TRENTON – Legislation sponsored by Senator Barbara Buono and Senate Majority Leader Loretta Weinberg that would allow school districts to continue to implement anti-bullying prevention and training programs at no cost to the district was approved today in both the State Senate and the General Assembly, receiving final legislative approval.
“The Anti-Bullying Bill of Rights is landmark legislation that works to ensure every child in New Jersey is afforded a learning environment free from harassment, violence, and predatory behavior,” said Senator Buono (D-Middlesex). “With these changes to the law, school districts should be able to implement protections to ensure that no child is afraid to attend school. As a mother, I stand proud that we have found a working solution to this major public health problem.”
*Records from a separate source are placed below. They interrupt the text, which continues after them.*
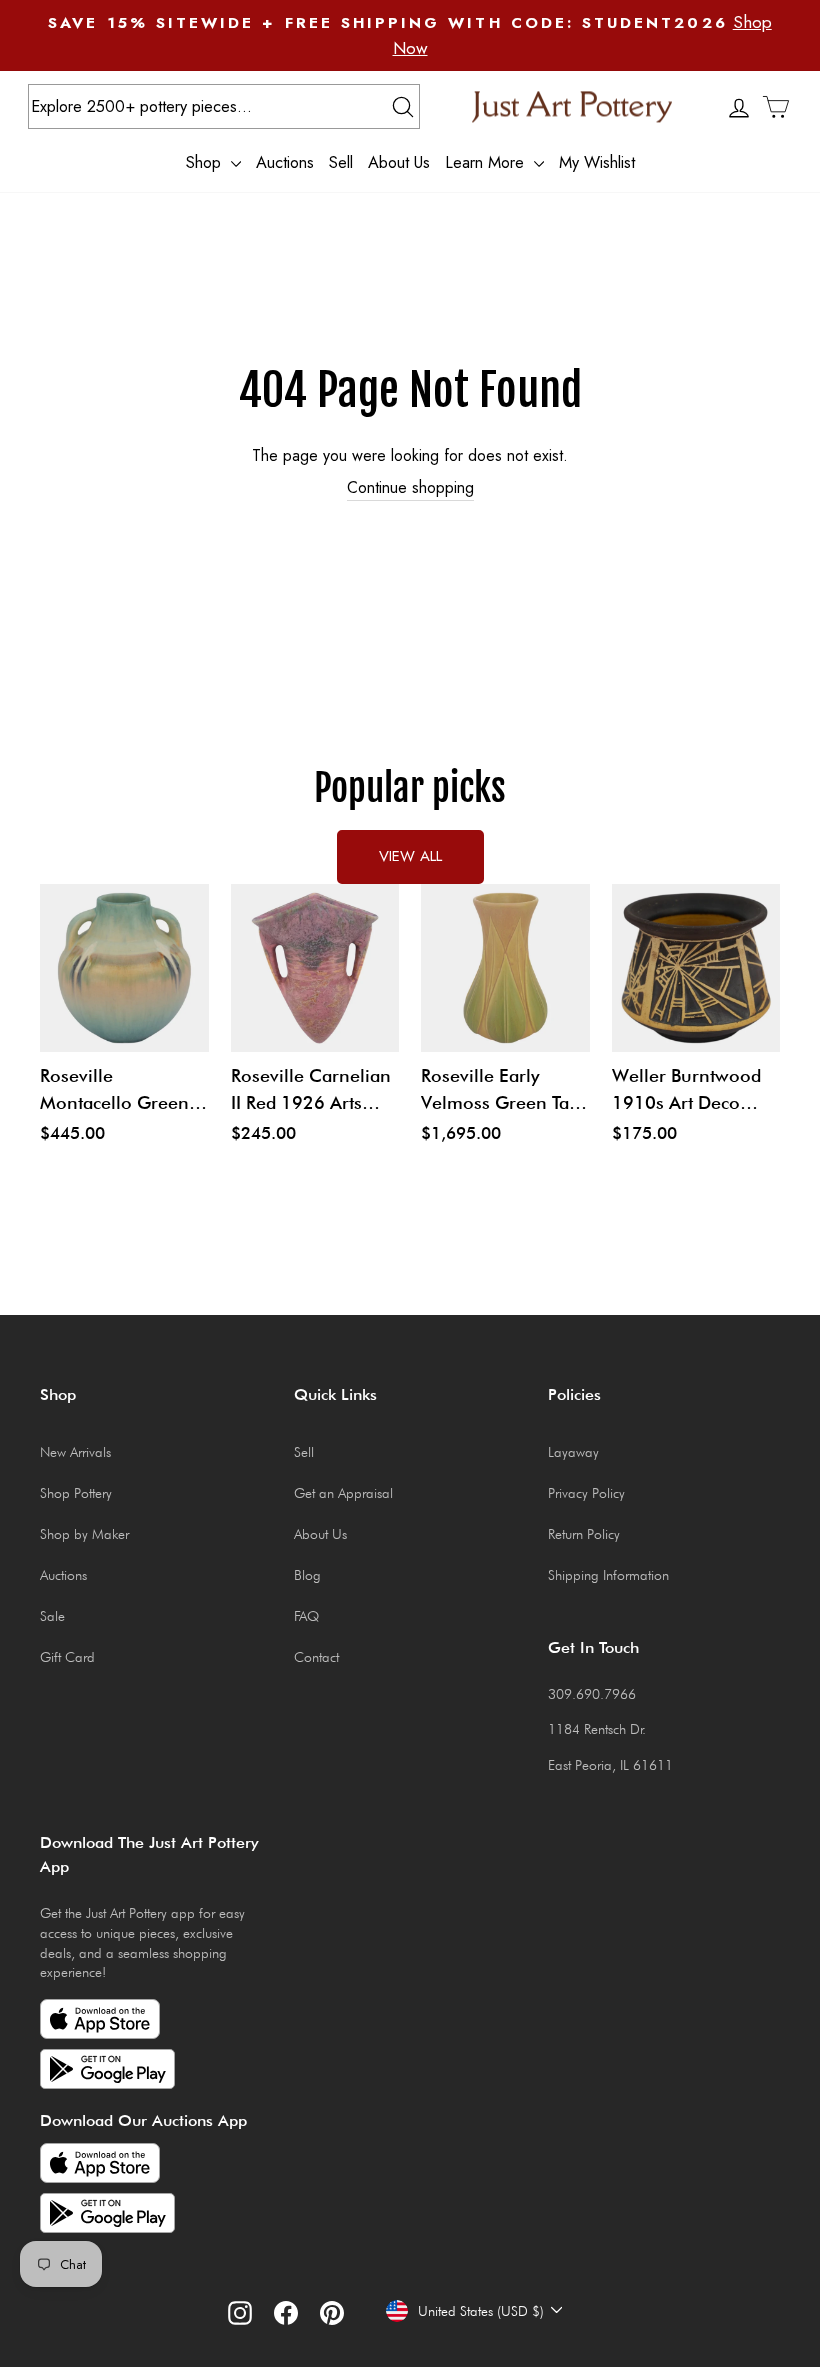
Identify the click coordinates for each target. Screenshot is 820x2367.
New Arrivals (75, 1452)
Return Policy (584, 1534)
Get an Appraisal (343, 1493)
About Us (399, 162)
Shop (206, 162)
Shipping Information (608, 1575)
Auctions (285, 162)
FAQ (306, 1616)
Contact (316, 1657)
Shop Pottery (76, 1493)
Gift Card (67, 1657)
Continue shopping (410, 488)
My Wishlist (597, 162)
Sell (341, 162)
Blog (307, 1575)
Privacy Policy (586, 1493)
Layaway (573, 1452)
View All (410, 856)
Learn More (487, 162)
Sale (52, 1616)
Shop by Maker (84, 1534)
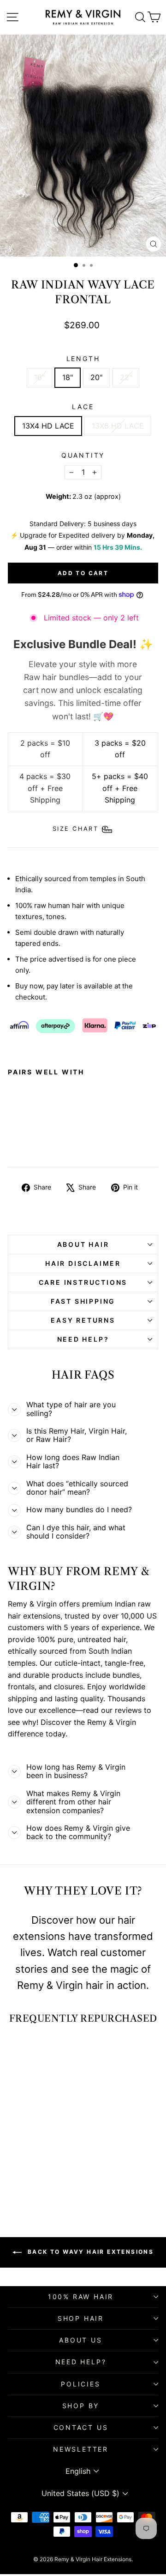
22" (126, 377)
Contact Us (80, 2427)
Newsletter (80, 2449)
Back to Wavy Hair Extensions (89, 2251)
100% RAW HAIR (80, 2296)
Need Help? (83, 1339)
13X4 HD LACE (48, 425)
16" (39, 377)
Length (83, 358)
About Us (80, 2340)
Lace (83, 407)
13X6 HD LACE (118, 425)
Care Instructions (83, 1282)
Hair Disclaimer (83, 1263)
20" (96, 377)
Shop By (81, 2406)
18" (67, 377)
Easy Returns (83, 1320)
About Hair (83, 1244)
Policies (80, 2384)
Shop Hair (81, 2318)
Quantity (83, 455)
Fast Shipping (83, 1301)
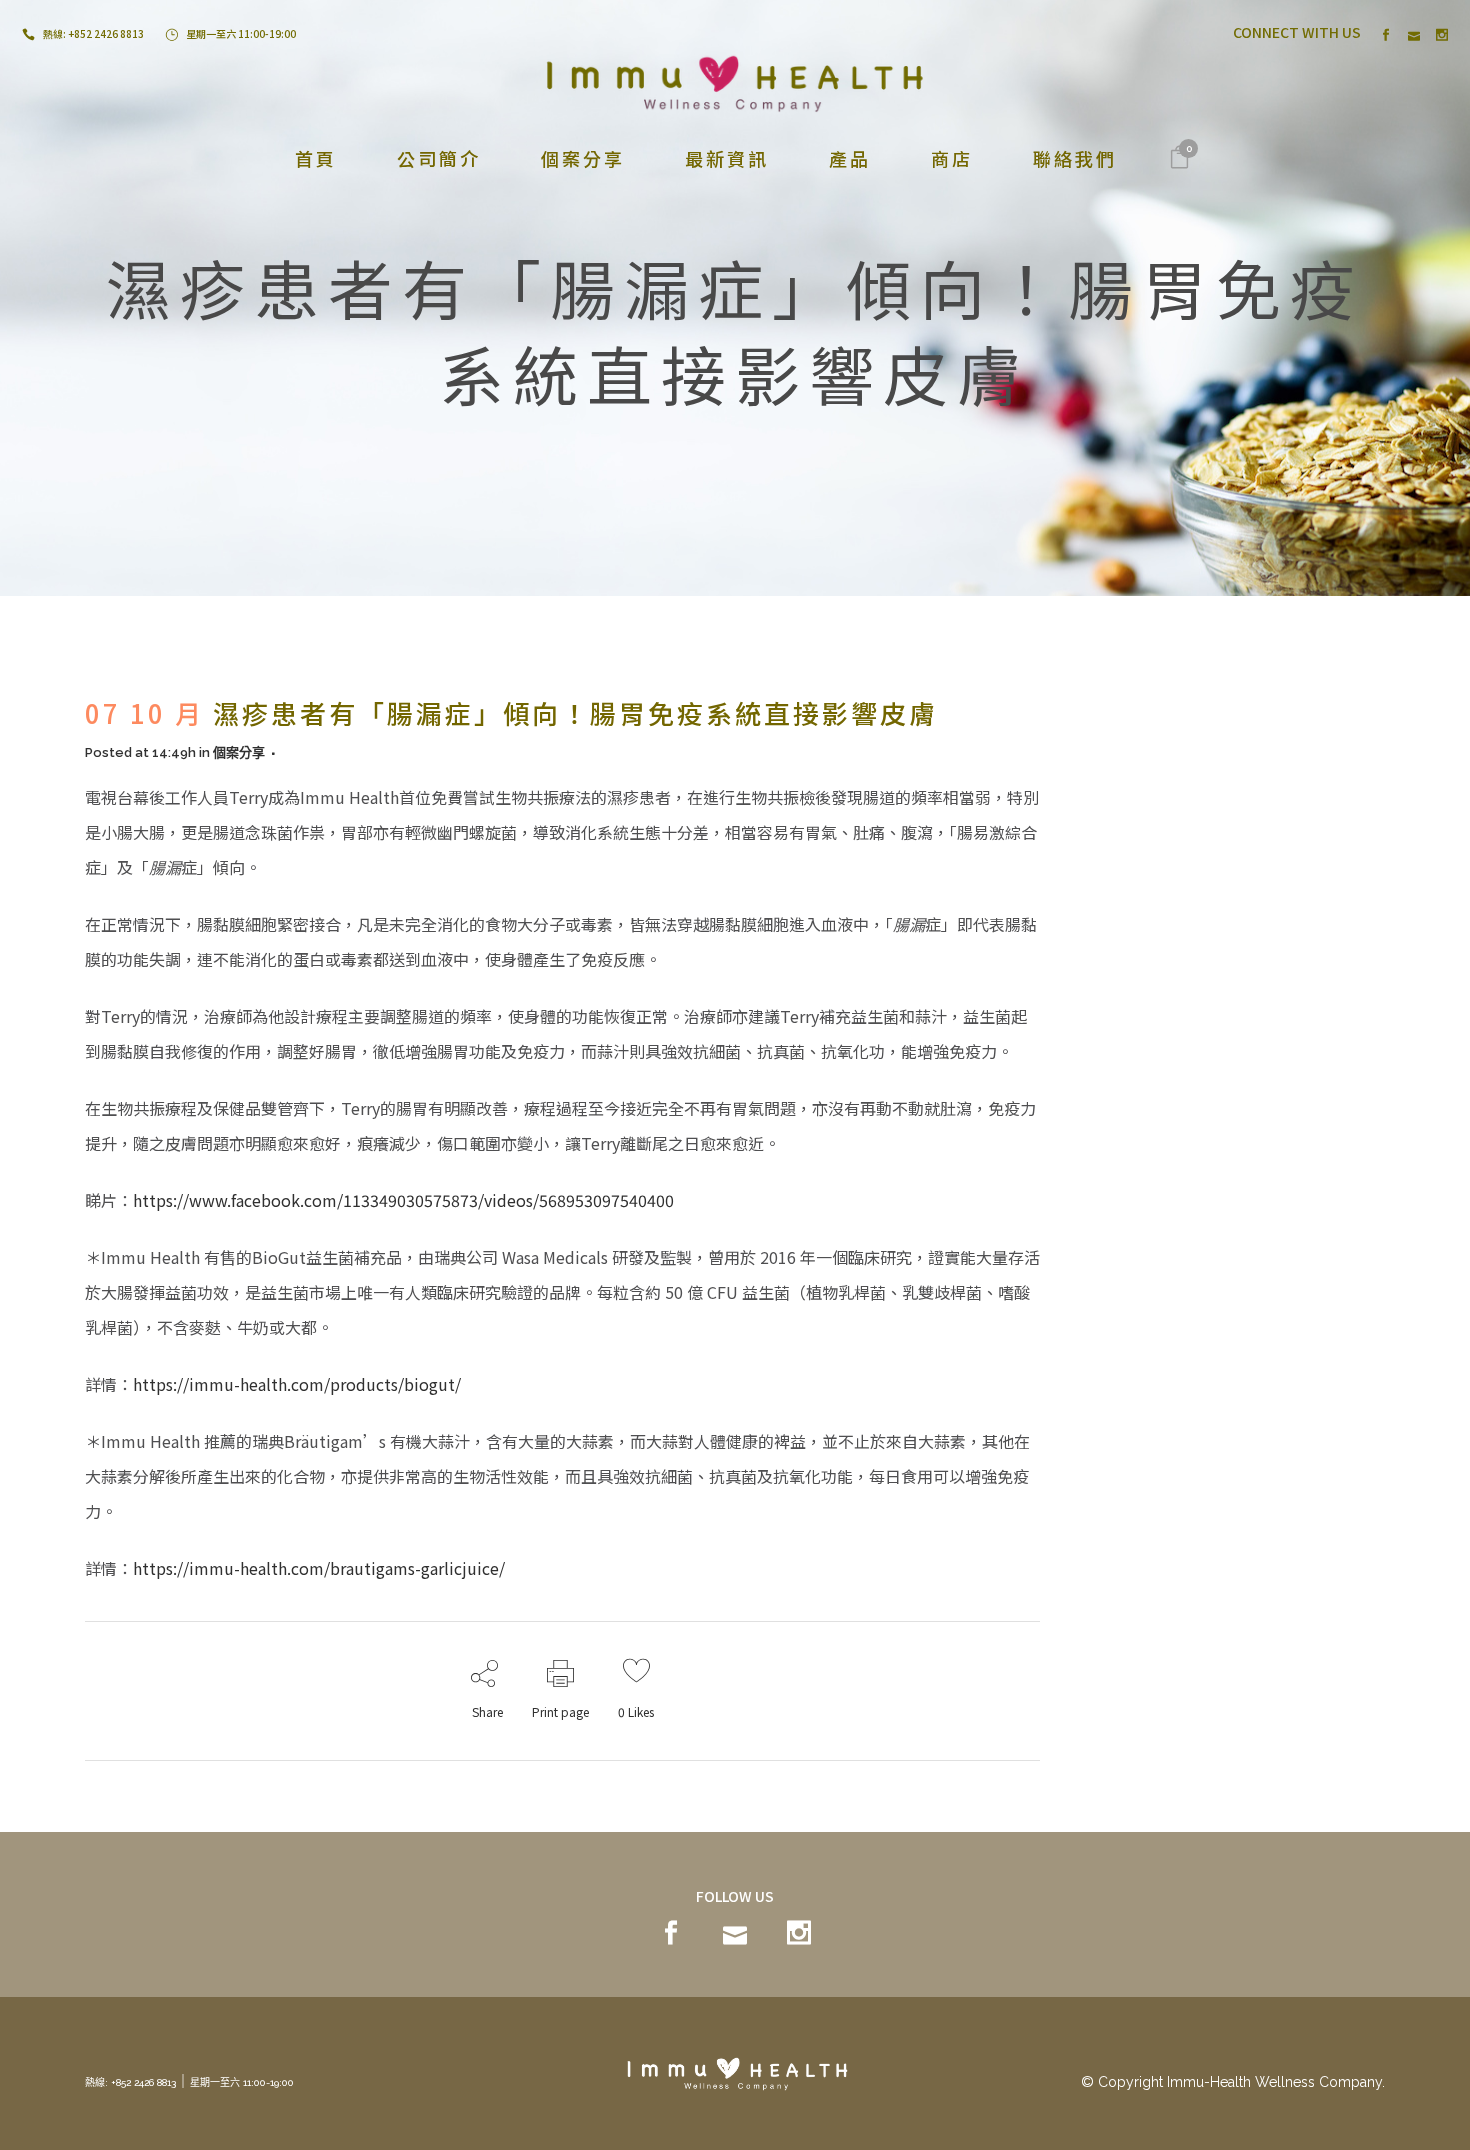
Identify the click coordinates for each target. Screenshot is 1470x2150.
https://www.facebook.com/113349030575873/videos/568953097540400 (403, 1200)
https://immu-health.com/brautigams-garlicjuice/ (319, 1568)
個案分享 (239, 752)
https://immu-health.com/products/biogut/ (297, 1384)
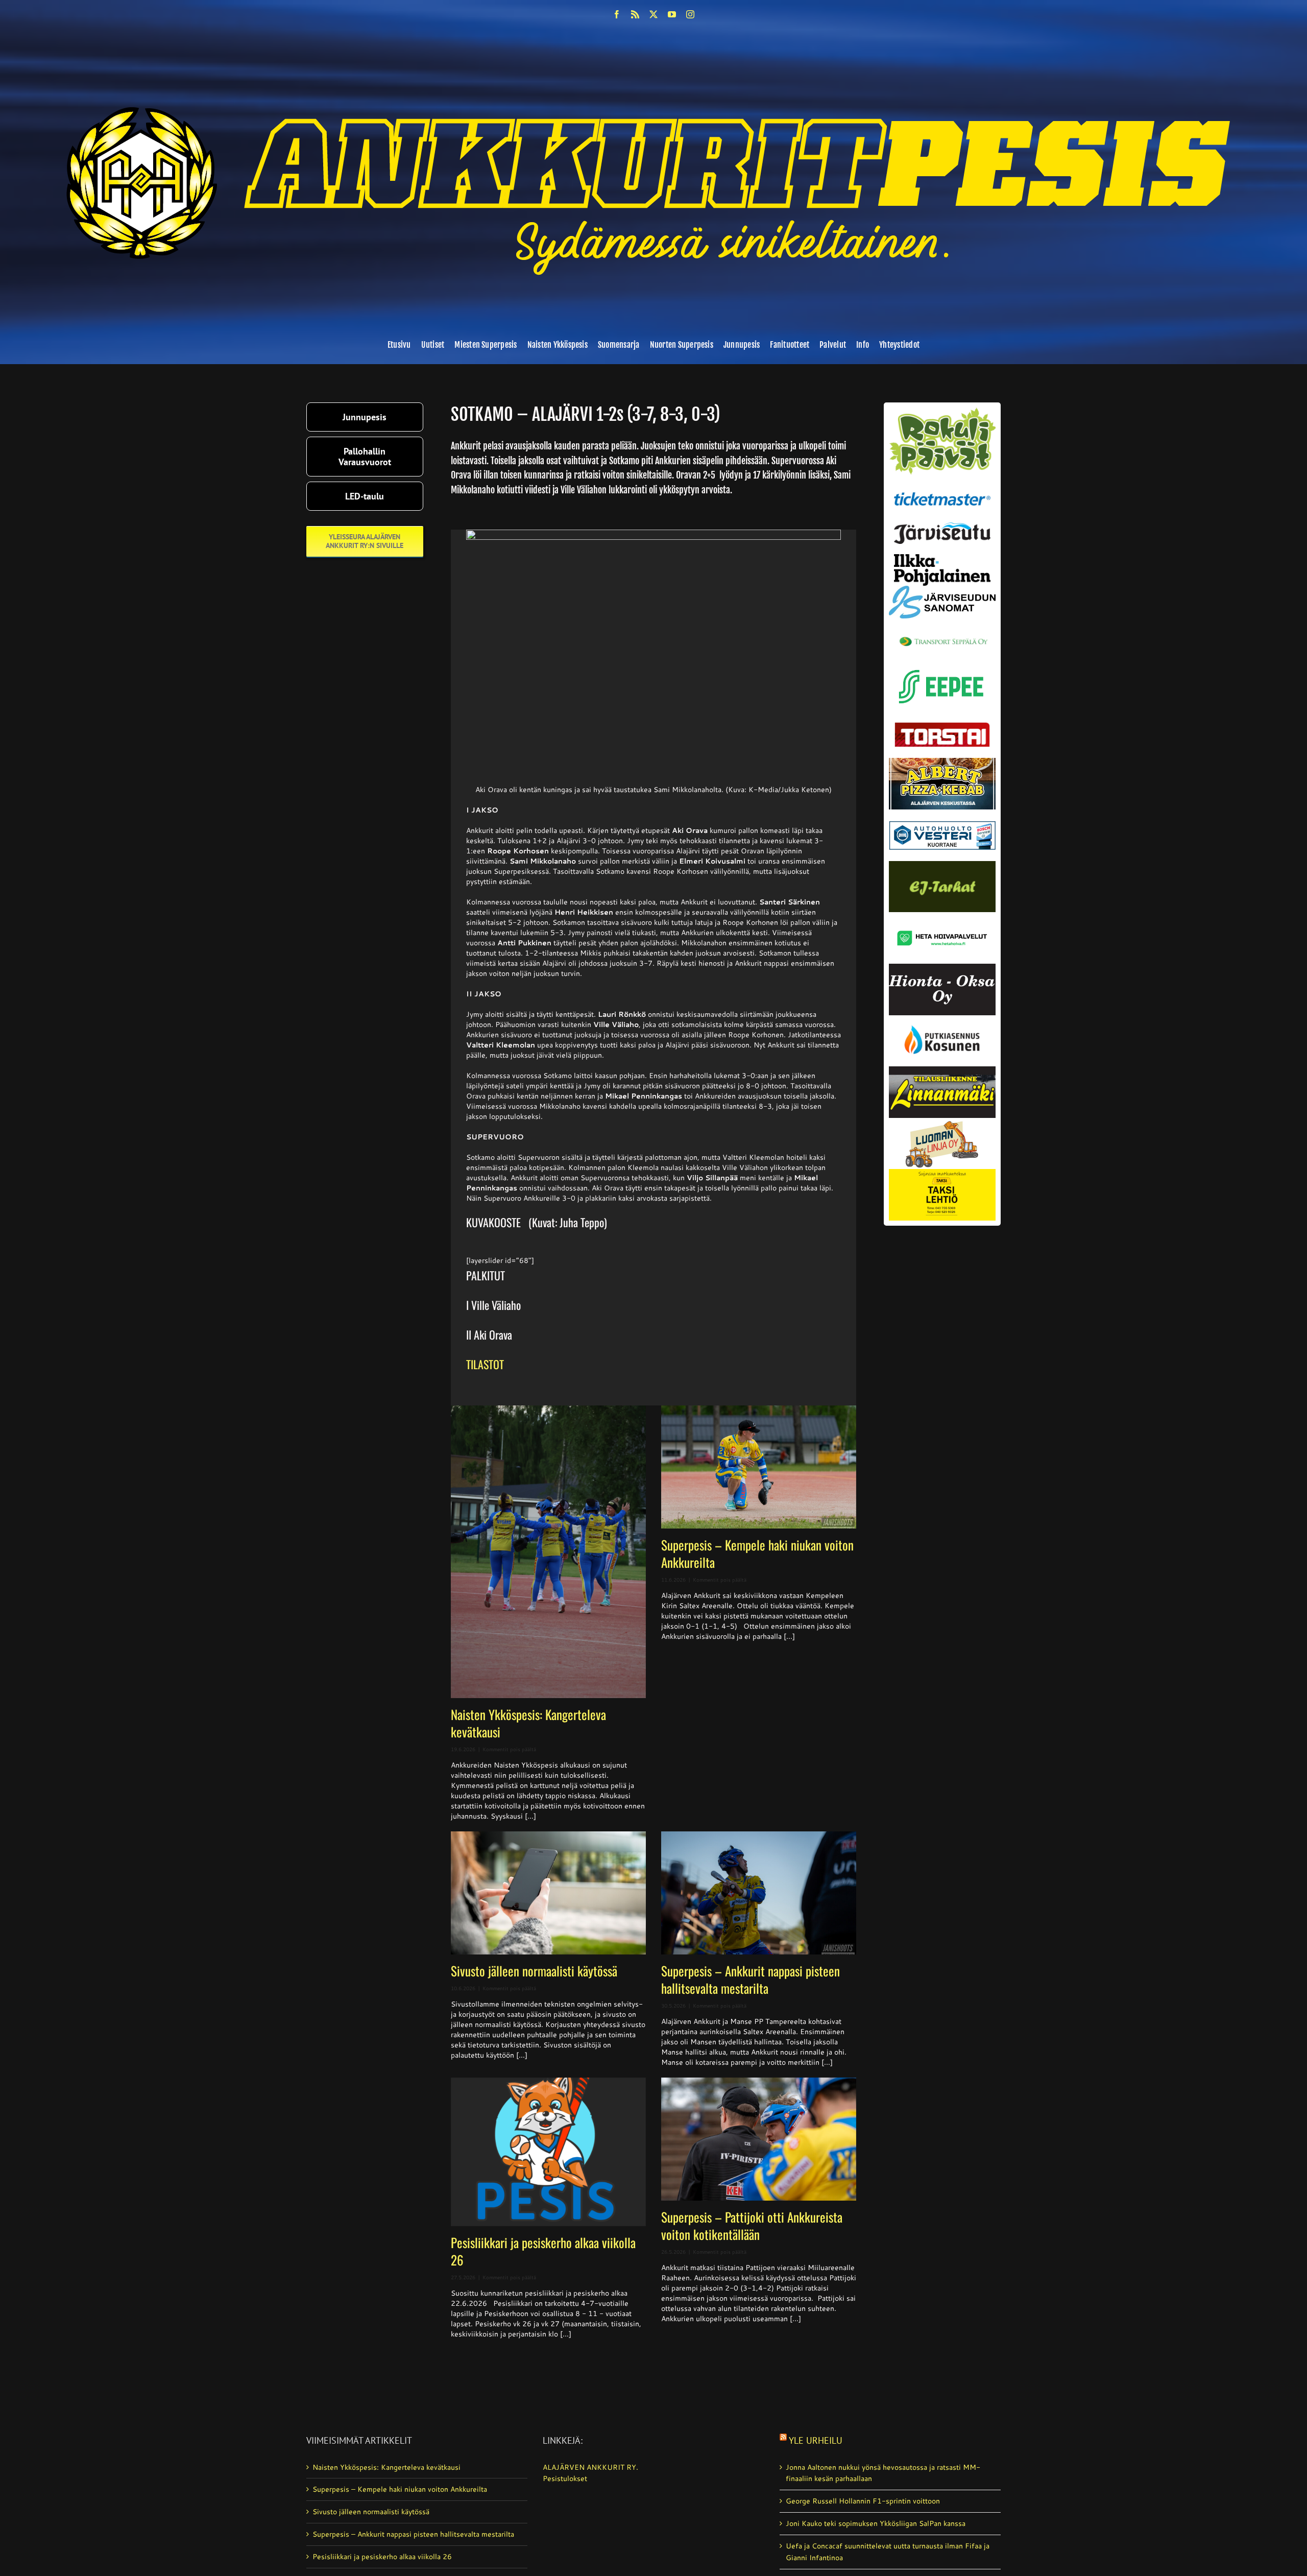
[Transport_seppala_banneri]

The bill (S-1789/A-2709) would appropriate $1 million to the Bullying Prevention Fund to assist school districts in implementing the “Anti-Bullying Bill of Rights Act.” In order for a school district to apply for a grant from the Bullying Prevention Fund, they would be required to exhaust free alternatives such as training and programs available at no cost from the Department of Education, the New Jersey State Bar Foundation or any other entity.
The bill is necessary to deter a formal ruling by the Council on Local Mandates that certain parts of the “Anti-Bullying Bill of Rights Act” represent an unfunded mandate.
Additionally, the bill would establish a seven-member Anti-Bullying Task Force in, but not of, the Department of Education to provide guidance to school districts on available resources to assist in the implementation and review of the “Anti-Bullying Bill of Rights Act.” The Task Force would be required to prepare a report within 180 days of the organizational meeting and annually for the following three years on the effectiveness of the Act in addressing bullying in schools.
“Bullying can happen to anyone, anywhere and it can have serious effects on a child’s emotional and physical well-being. Since the implementation of New Jersey’s toughest-in-the-nation anti-bullying legislation, parents, teacher and school administrators are beginning to understand both the signs and the implications of bullying on our kids and in our schools,” said Senate Majority Leader Weinberg, D-Bergen. “As with any legislation, unintended consequences or concerns can arise. I am pleased that we are able address the concerns and find a solution to continue a program that is protecting our kids.”
The bill passed in the Senate with a vote of 35-0 and in the Assembly with a vote of 72-2-3. The bill now heads to the Governor for his signature.